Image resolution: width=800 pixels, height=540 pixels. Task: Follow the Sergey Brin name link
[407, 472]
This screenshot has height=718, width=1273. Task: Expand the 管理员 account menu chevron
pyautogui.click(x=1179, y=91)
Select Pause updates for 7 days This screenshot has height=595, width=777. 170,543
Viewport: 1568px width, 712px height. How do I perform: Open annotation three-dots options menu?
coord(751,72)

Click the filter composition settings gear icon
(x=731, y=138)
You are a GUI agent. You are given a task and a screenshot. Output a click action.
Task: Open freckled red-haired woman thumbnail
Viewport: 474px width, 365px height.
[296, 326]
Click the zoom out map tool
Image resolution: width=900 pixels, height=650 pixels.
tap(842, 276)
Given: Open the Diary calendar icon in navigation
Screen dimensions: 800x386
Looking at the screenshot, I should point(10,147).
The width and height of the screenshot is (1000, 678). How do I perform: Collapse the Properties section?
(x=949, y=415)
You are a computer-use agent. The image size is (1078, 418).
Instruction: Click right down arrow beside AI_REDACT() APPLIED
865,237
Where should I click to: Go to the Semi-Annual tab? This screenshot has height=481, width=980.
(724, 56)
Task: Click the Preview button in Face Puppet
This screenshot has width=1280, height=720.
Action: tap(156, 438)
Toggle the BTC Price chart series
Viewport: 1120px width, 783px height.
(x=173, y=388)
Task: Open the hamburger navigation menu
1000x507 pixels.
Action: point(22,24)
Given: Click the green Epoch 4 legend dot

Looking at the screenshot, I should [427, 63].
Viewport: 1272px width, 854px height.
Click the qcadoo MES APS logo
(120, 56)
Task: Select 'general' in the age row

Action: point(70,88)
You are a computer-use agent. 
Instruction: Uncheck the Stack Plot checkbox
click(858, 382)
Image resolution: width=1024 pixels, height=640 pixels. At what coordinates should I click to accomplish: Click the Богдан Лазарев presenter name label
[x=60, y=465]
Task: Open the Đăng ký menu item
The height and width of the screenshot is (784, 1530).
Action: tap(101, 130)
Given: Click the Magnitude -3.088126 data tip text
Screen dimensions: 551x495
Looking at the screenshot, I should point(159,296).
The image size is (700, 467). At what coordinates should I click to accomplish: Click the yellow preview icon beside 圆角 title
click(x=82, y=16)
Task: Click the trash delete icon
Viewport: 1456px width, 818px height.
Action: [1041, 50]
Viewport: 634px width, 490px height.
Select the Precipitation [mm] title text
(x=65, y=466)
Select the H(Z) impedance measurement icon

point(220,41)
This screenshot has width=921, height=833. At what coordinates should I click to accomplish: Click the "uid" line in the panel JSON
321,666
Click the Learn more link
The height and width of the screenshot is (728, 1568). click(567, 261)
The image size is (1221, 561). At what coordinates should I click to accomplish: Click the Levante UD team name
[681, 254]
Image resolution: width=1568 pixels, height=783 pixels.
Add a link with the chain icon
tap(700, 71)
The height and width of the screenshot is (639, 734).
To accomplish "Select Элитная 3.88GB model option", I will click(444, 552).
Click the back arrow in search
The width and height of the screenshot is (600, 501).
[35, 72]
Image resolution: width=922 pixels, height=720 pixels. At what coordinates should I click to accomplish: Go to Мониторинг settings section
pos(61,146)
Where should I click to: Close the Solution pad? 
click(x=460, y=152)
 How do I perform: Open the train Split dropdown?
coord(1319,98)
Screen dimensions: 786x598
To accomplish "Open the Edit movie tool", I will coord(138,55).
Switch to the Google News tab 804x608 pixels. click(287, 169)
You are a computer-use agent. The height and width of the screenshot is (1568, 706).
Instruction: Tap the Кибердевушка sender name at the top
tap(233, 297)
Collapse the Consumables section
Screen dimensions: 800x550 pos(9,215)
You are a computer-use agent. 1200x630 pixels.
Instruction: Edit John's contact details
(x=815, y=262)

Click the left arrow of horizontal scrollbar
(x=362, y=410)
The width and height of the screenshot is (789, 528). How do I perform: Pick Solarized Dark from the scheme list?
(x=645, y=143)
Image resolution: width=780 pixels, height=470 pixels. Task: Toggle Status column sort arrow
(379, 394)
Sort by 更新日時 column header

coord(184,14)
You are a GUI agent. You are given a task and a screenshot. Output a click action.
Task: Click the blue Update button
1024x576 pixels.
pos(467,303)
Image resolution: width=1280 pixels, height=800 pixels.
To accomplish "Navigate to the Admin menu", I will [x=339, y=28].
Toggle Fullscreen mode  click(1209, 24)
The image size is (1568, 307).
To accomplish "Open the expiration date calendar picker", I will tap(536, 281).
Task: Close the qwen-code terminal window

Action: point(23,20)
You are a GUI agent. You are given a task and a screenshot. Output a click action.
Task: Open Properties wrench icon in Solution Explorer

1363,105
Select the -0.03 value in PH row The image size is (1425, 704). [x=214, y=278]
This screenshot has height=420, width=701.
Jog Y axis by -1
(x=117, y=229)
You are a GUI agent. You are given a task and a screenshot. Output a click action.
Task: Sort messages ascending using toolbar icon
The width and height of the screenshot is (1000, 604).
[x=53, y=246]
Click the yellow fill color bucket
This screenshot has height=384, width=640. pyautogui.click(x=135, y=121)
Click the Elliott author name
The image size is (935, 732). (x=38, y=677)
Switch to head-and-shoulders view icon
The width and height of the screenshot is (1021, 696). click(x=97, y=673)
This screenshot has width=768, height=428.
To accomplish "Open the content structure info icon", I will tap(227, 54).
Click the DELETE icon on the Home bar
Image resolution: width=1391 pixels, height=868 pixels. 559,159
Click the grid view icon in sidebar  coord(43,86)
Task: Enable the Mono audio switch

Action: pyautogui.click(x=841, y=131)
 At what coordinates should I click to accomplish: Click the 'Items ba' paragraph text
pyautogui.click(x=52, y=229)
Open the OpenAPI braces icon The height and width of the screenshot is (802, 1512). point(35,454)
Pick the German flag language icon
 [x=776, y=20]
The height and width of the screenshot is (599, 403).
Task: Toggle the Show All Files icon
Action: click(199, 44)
============
Scan the listing and copy every line where the string "will" shows up.

* Response area:
To accomplish "Select Элитная 3.88GB model option", I will click(444, 552).
To accomplish "Open the Edit movie tool", I will coord(138,55).
To accomplish "Navigate to the Admin menu", I will [x=339, y=28].
To accomplish "Open the expiration date calendar picker", I will tap(536, 281).
To accomplish "Open the content structure info icon", I will tap(227, 54).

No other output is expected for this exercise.